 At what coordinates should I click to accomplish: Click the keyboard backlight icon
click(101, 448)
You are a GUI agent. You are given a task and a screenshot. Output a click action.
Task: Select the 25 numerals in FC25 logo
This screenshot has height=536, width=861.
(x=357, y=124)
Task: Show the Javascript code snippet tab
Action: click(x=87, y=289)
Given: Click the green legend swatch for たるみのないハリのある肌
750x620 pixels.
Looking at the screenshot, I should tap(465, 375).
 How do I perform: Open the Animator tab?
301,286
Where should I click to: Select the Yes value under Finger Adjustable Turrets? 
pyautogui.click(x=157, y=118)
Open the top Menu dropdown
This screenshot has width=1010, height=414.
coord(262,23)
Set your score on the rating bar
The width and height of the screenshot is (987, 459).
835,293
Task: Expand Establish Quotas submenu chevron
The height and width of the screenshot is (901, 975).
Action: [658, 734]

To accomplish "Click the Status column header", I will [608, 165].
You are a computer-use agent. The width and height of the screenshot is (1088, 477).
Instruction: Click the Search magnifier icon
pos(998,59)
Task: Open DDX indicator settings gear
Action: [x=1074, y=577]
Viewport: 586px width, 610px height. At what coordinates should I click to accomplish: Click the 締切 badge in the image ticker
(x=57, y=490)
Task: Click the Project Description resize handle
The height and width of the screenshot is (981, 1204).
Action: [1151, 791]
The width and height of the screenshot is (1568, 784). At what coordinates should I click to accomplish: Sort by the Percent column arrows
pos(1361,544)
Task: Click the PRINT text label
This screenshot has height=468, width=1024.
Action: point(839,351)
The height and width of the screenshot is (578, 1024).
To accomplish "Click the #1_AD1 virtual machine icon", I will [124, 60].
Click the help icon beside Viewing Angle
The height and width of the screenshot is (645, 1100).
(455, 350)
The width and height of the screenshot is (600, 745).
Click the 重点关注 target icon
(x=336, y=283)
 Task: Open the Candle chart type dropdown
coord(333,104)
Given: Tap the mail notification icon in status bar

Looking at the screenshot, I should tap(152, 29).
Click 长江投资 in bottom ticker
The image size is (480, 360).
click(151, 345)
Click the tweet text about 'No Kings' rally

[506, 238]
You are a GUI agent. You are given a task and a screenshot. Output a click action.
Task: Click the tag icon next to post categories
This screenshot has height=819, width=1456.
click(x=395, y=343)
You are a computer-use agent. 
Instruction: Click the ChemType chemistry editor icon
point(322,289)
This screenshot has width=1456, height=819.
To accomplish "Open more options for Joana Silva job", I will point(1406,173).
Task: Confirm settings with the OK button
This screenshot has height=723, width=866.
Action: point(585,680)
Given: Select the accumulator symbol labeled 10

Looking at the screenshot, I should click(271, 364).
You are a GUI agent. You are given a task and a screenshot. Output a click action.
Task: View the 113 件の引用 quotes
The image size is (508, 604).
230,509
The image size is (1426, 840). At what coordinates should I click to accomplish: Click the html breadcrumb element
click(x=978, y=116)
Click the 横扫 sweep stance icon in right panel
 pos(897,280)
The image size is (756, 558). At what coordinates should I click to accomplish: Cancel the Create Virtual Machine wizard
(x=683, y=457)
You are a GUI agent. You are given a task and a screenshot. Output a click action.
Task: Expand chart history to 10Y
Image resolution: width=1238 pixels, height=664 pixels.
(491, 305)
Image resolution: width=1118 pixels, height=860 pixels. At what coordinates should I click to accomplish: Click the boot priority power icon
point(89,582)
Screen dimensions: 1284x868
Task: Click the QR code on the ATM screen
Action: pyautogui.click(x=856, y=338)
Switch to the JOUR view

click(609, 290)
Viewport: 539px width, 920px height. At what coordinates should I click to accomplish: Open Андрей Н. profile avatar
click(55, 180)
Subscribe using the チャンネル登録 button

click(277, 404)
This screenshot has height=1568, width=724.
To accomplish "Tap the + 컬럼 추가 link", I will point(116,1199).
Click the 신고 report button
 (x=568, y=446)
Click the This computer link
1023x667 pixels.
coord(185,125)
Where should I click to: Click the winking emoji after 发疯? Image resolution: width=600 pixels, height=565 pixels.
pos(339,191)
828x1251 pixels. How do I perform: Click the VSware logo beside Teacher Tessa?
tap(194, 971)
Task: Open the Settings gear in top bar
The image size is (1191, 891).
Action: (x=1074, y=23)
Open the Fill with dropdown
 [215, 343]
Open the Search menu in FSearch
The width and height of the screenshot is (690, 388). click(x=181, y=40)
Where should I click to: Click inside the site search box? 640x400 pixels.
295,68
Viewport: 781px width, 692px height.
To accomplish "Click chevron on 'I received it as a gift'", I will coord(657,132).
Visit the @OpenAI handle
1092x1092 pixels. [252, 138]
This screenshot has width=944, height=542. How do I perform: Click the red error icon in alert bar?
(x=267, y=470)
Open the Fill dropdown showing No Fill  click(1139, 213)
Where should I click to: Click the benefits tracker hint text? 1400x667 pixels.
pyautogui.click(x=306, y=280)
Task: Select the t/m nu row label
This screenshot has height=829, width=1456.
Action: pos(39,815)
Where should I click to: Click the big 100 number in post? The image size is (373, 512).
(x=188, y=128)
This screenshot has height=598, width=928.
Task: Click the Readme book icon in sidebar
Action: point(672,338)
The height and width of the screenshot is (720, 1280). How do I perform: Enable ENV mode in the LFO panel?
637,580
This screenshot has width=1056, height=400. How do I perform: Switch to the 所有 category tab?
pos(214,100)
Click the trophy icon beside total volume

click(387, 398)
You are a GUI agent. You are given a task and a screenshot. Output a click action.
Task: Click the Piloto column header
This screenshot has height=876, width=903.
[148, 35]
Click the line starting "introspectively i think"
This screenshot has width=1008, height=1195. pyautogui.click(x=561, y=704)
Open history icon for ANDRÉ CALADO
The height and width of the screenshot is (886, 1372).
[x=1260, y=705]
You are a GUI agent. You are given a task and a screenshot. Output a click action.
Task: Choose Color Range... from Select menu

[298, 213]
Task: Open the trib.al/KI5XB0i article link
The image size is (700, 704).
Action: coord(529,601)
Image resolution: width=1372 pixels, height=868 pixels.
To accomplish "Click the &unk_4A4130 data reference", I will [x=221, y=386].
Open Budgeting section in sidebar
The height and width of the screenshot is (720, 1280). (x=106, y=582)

**WORK INSTRUCTIONS:**
Scan the preceding records for lines with the word "history". Say how many there are and nothing else.

**WRITTEN SOLUTION:**
2